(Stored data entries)
"""

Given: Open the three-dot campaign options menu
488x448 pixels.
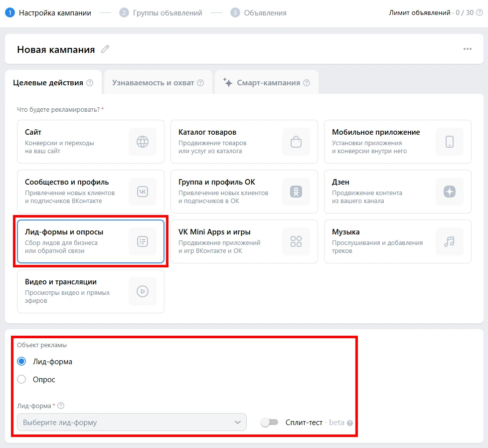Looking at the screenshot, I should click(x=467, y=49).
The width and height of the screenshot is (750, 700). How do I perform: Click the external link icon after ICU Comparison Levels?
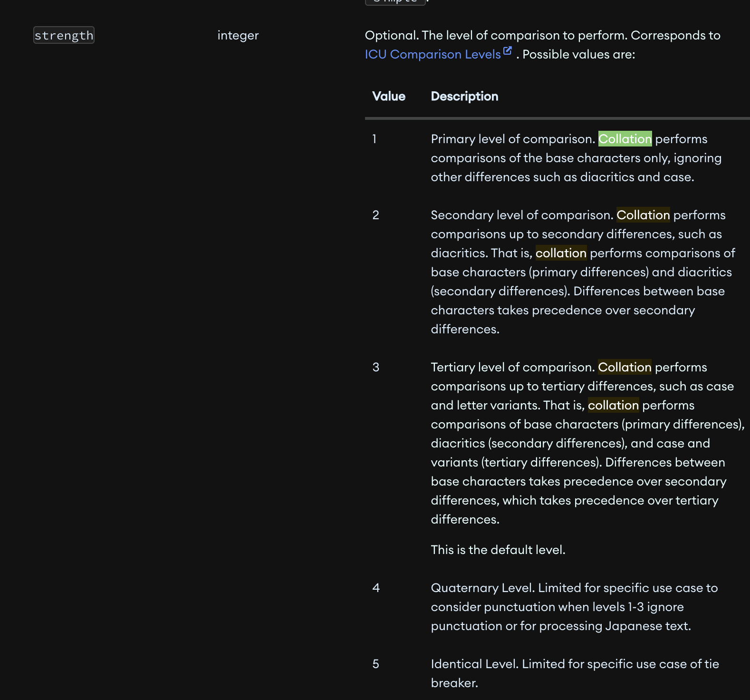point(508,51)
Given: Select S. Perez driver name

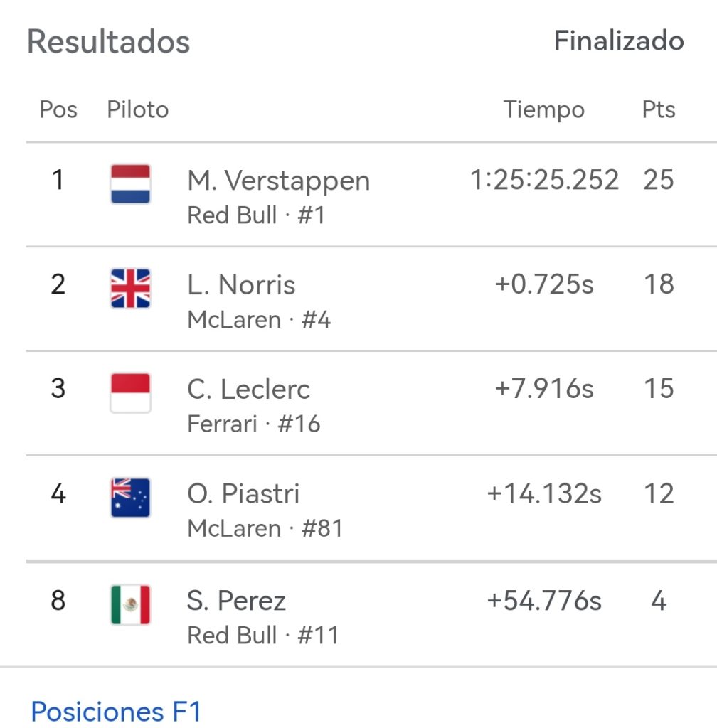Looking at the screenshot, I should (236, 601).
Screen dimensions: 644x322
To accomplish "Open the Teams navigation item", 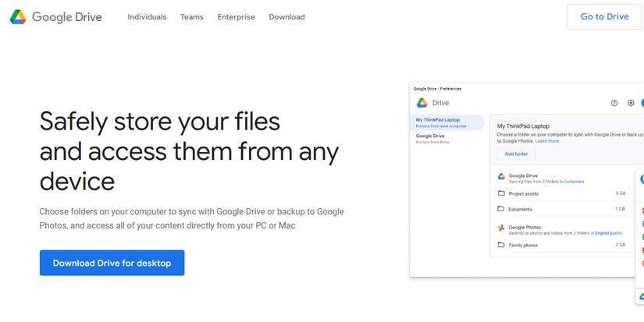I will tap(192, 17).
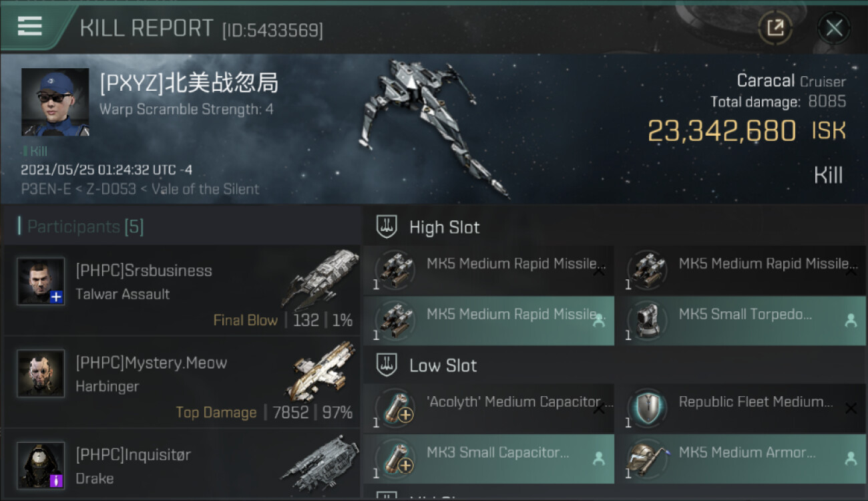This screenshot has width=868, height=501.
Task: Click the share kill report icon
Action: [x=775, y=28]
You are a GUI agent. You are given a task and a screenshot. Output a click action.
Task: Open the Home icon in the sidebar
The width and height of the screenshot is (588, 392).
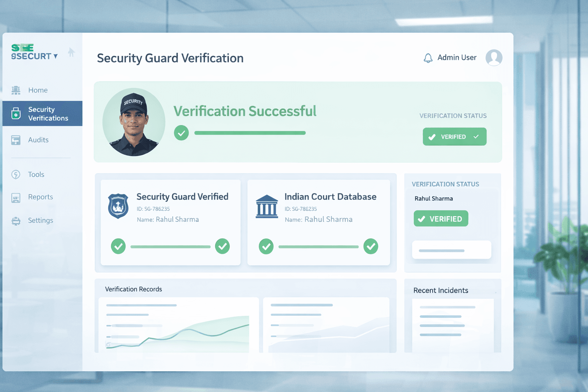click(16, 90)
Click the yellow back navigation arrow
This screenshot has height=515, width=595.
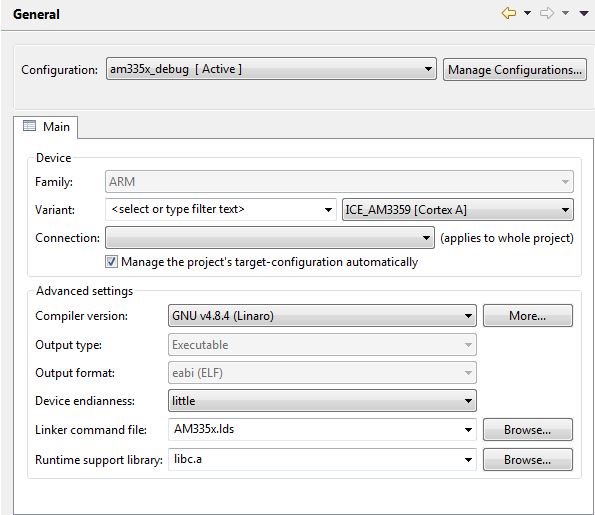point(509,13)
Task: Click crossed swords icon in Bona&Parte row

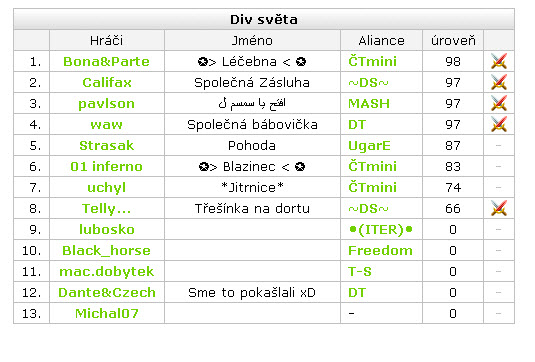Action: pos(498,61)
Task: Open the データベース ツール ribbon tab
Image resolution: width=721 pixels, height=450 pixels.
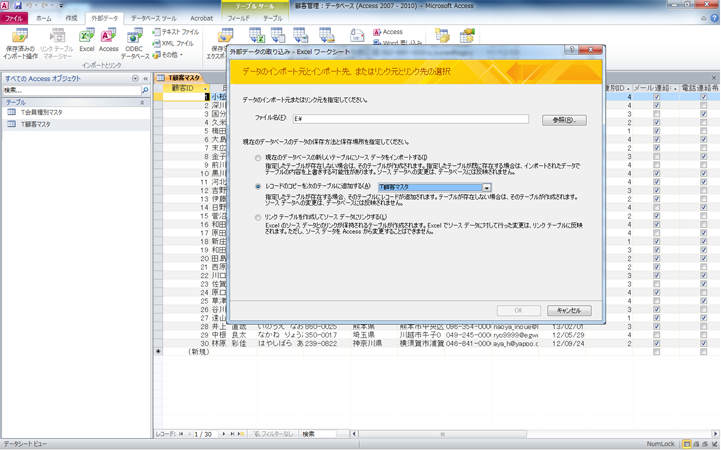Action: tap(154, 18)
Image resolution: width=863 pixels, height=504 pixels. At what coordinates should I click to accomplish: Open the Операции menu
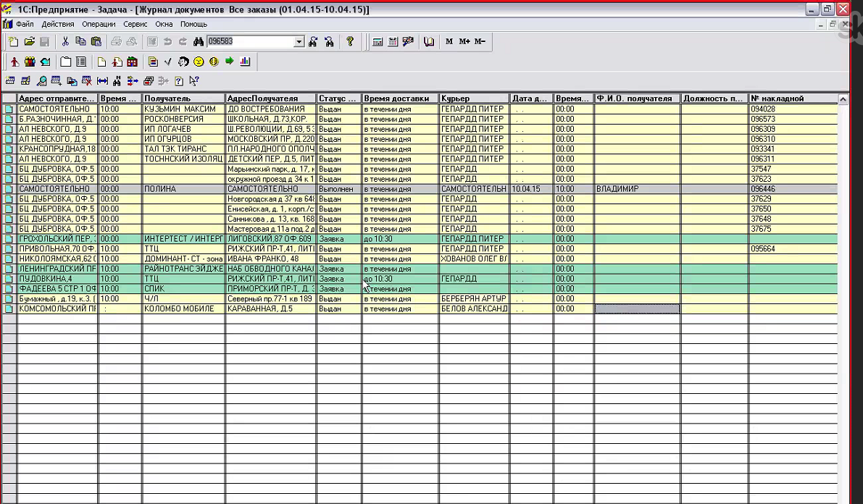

"""

Copy every line from the records above that contains the string "menu".

RESULT FOR THIS EXERCISE:
Given: Open the three-dot campaign options menu
Image resolution: width=863 pixels, height=504 pixels. At what coordinates should I click to accomplish: Open the Операции menu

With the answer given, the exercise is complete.